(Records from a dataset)

========================================

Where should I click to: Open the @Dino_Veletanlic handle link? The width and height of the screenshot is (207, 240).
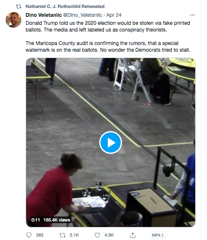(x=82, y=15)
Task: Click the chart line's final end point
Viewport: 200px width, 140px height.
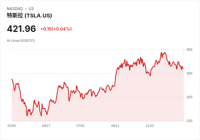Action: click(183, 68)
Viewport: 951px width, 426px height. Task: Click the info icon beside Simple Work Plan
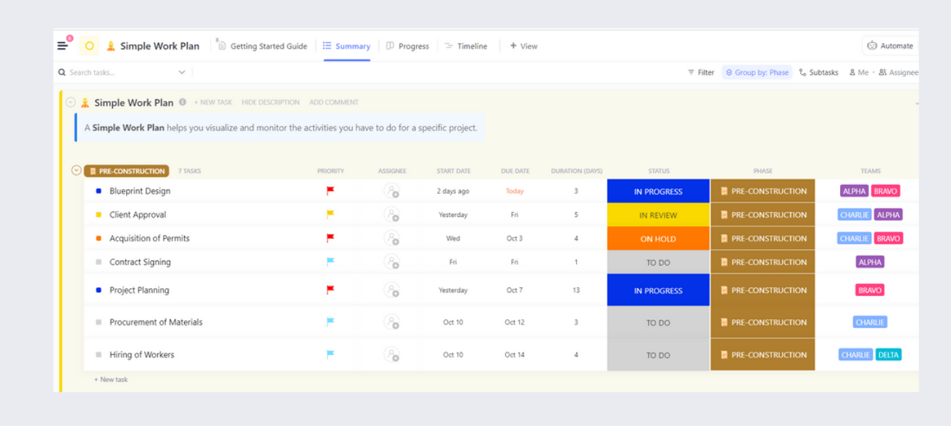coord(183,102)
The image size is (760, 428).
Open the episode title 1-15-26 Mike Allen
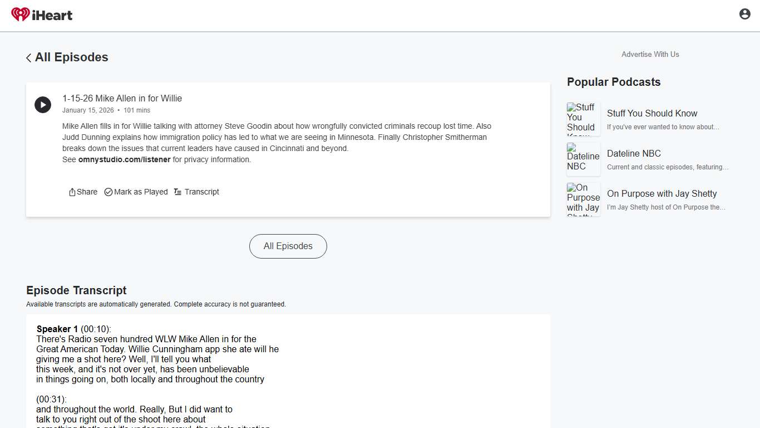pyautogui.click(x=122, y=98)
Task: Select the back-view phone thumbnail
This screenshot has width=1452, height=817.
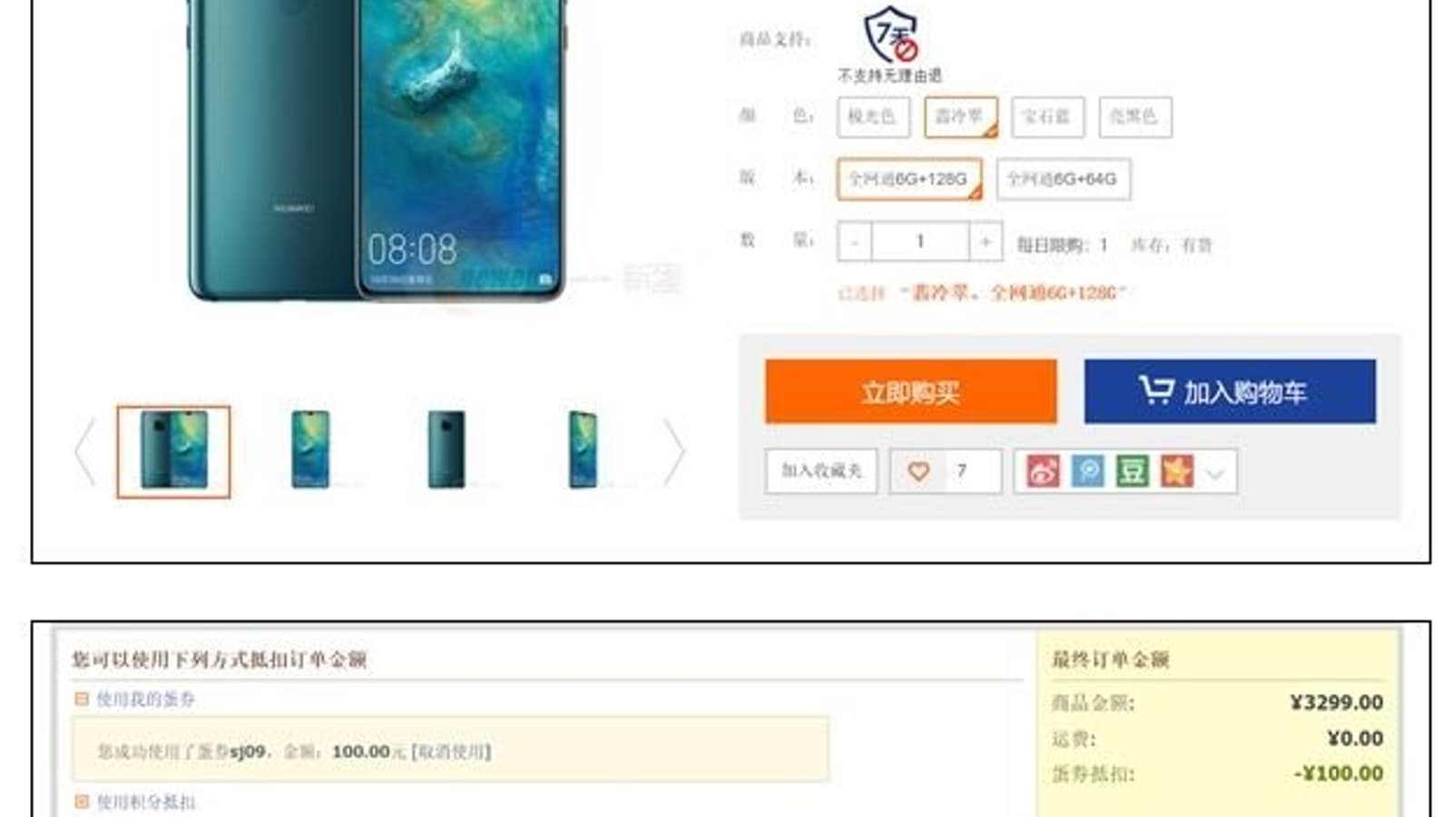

========================================

**STATED PROBLEM**:
Rewrite the records above, changing every "Viewport" to "Window" and keeping everything else the same. Omit the pictures from your answer.

**EXERCISE RESULT**:
Where should I click to: Open the @Dino_Veletanlic handle link? The width and height of the screenshot is (207, 240).
(x=82, y=15)
Task: Click the chart line's final end point
Window: 200px width, 140px height.
Action: click(183, 68)
Window: 951px width, 426px height. Task: Click the info icon beside Simple Work Plan
coord(183,102)
The image size is (760, 428).
Open the episode title 1-15-26 Mike Allen
pyautogui.click(x=122, y=98)
Task: Select the back-view phone thumbnail
This screenshot has width=1452, height=817.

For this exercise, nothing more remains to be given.